Very cool! Kudos - a ton of work obviously went into this, and I'm a sucker for vector-based graphics.
It will be interesting to see if this way of building a map is easier for people to use than the bitmap-based apps that have come before. I suspect that ultimately the map artist is going to do a similar amount of work, but if this way is more intuitive/usable than others, so much the better.
People will want to know if their HexDraw maps can be used in VASL. The answer is kind of detailed.
ANY map can be used in VASL, as long as it's packaged in the way that VASL expects. That is, it needs to be a gif with the name
bdX.gif, where X = whatever you want, and packaged into a zip archive file (no compression, and with the .zip extension removed, like
bdX) along with a file called
data (no extension) that can be empty, but is generally used for version information.
If you want VASL to understand the coordinates of your map, you need to either use a gif of standard size (1800x645 pixels for a geomorphic map) or tweak the
data file by adding dx,dy parameters that basically tell VASL how far apart your hex dots are spaced. HASL maps often use these.
If you want VASL to use its cool terrain-changing capabilities for your map (turning the ground white in snow, etc), then you need to ensure that VASL understands what your map's colors are. The easiest way to do this is to use the standard set of colors that come prepackaged with VASL boards.
Another option is to add a
colors file to the
bdX archive, which basically overrides VASL's colors with ones of your own choosing. This works fine, but you may also want to tell VASL how your board's colors should change according to the various conditions such as Mud, Winter, etc. In that case, you'd need to create a
colorSSR file that does this, and include this file in the
bdX archive.
It gets complicated, but it's all described in the Ye Old Booke of VASL Mapmaking Secrets:
http://home.comcast.net/~tomrepetti/misc/YoBv6.pdf
OK. How does this relate to HexDraw maps. As a vector-based program, I assume that when HexDraw exports a map to an image file (gif, bmp, jpg, whatever), it has to render each terrain object into a bitmap. Here's where the trick lies - many rendering tools
antialias the result in some way, basically creating shades of color on the edges of an object as a way to enhance the smoothness of the result and avoid the pixellated look of many computer images.
The problem is that VASL really needs to see a limited number of well-defined colors in order to do its color-based transformations. When Winter is in effect, it looks for a specific shade of green for its Level 0 Open Ground and turns it into white. It looks for specific Red/Green/Blue pixels for Grain and turns them into the (winterized) Open Ground color for whatever level they lie on. Etc.

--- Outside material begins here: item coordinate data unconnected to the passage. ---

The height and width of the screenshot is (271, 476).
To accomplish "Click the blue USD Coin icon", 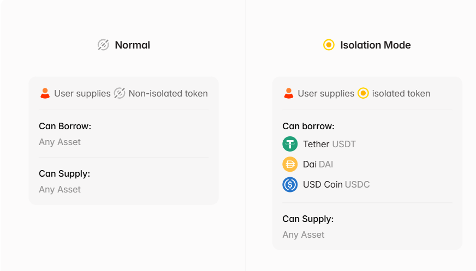I will [x=290, y=184].
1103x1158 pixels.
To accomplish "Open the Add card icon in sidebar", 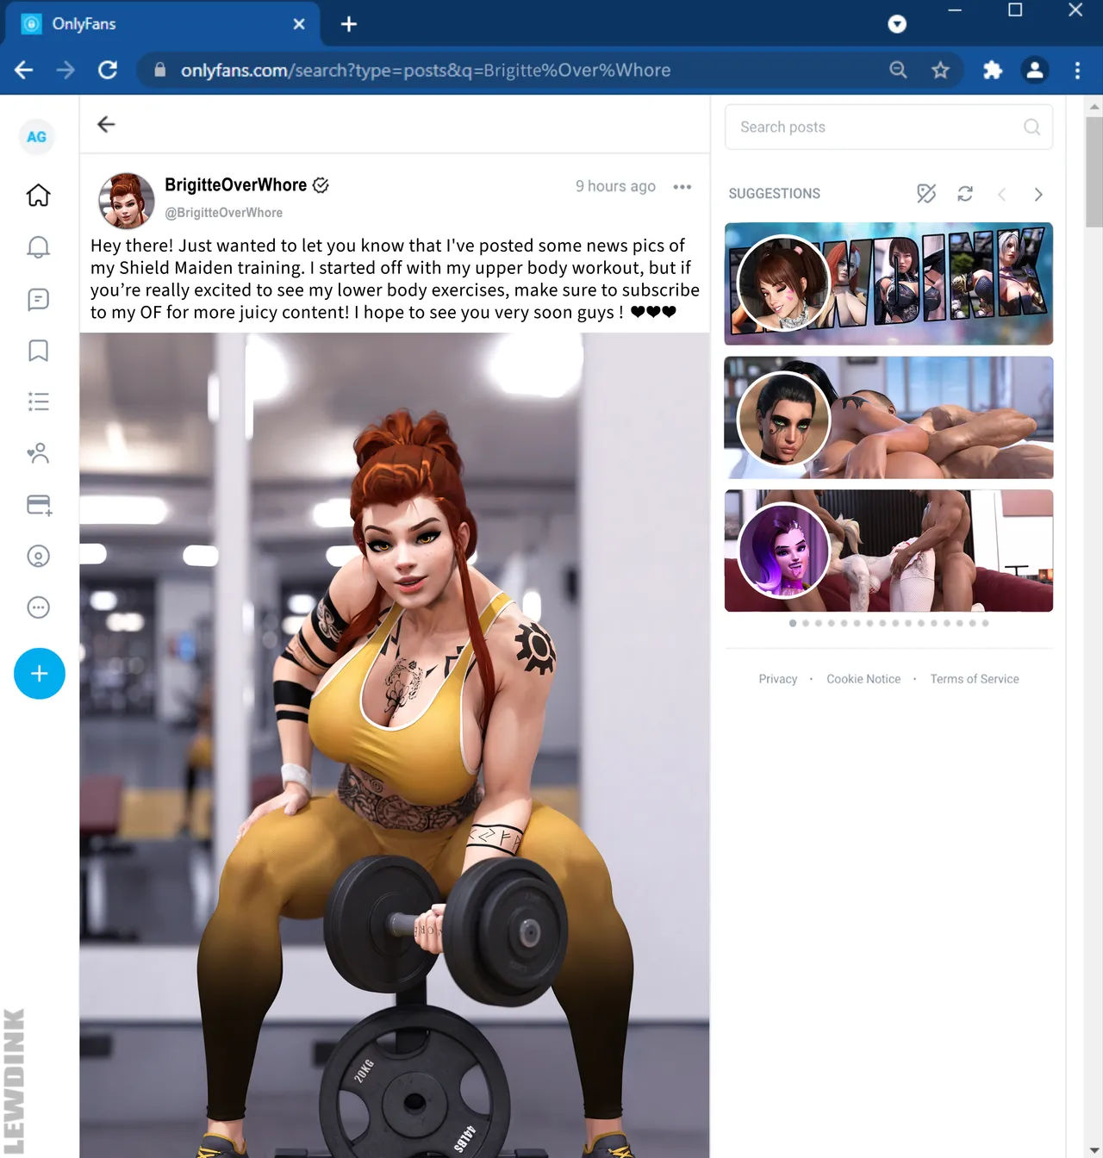I will (39, 505).
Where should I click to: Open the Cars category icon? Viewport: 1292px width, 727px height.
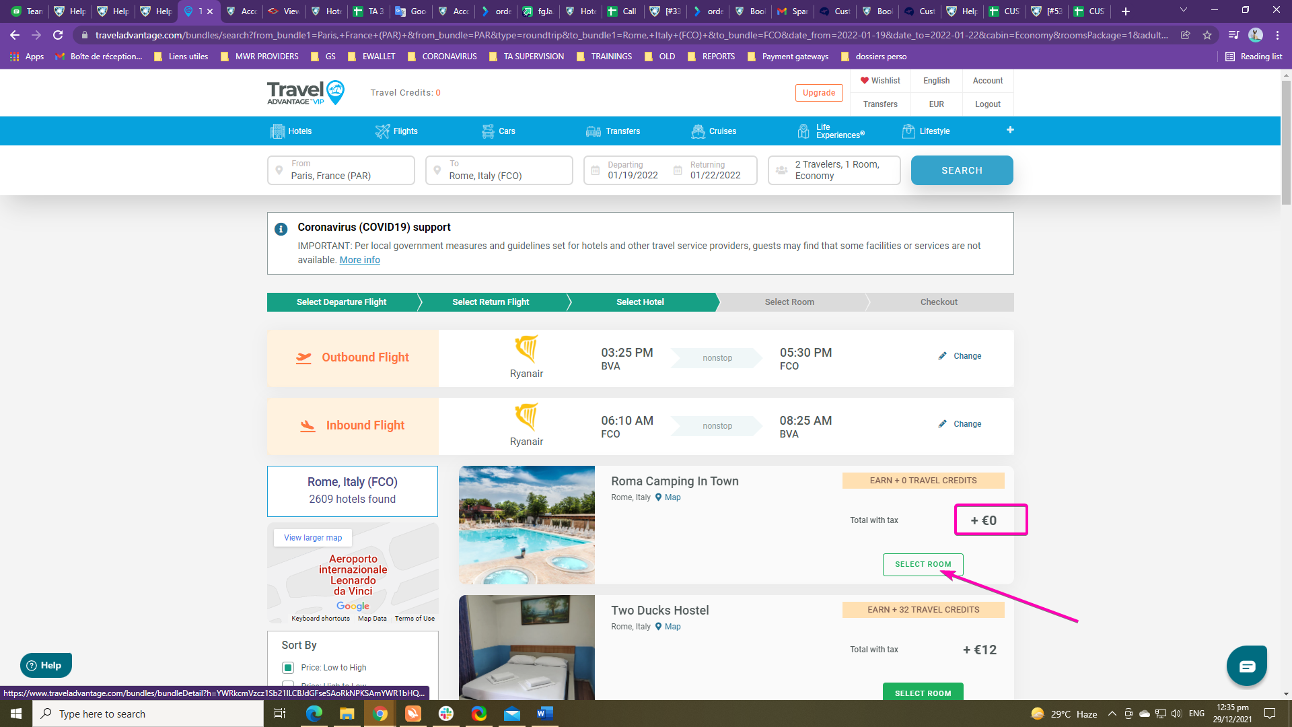[488, 131]
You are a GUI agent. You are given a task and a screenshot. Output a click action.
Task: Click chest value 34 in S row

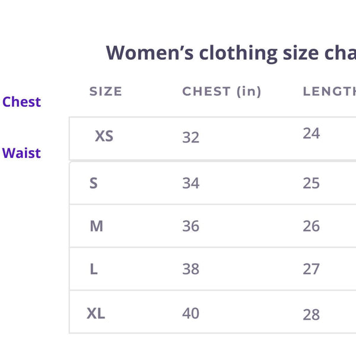190,183
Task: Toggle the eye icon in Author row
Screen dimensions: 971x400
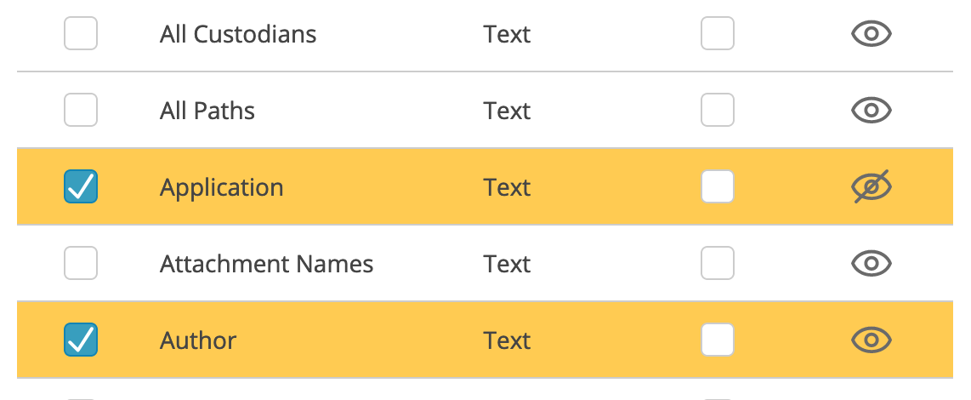Action: click(871, 340)
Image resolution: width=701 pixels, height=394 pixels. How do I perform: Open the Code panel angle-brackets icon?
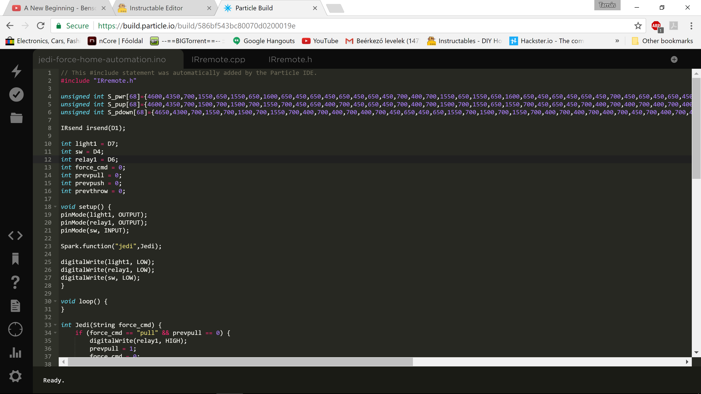(16, 235)
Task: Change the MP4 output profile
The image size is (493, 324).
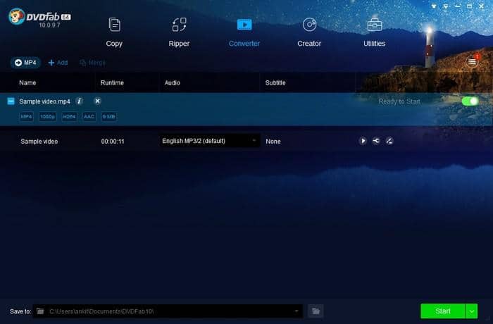Action: 25,63
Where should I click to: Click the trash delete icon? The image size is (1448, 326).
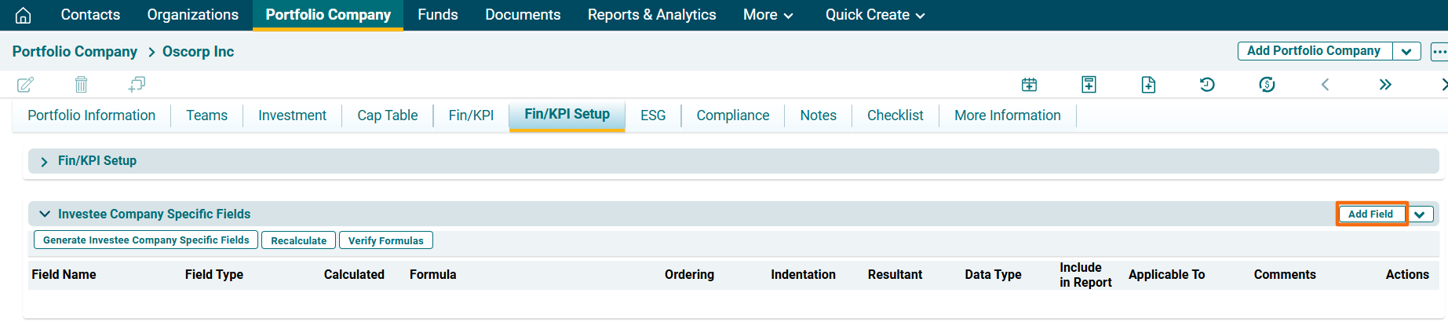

So while HexDraw output can easily be converted to some kind of gif that VASL will read, it'll take a bit of tweaking to enable VASL's full color-changing abilities for that map. Not saying it can't be done, but it's definitely a processing step that needs to be taken.
One possible solution is to create HexDraw libraries that use VASL-specific colors, but they won't work in VASL if HexDraw antialiases its output when it renders the image. Another solution is to tell VASL to handle the HexDraw colors by using
colors and
colorSSR files as described above, but again, things get hairy if there are lots of colors generated by antialiasing.
Another solution is to simply modify the rendered HexDraw image to use a more limited set of VASL-specific colors (either the preset VASL colors or ones specified by the artist with the
colors and
colorSSR files). The result won't look exactly like the original, but it'll work.
I'd be glad to look at a HexDraw-rendered image file and see what's possible. Ultimately, the Map Elves are glad to have more hands working at the table, and we'll do what we can to enable people's dreams.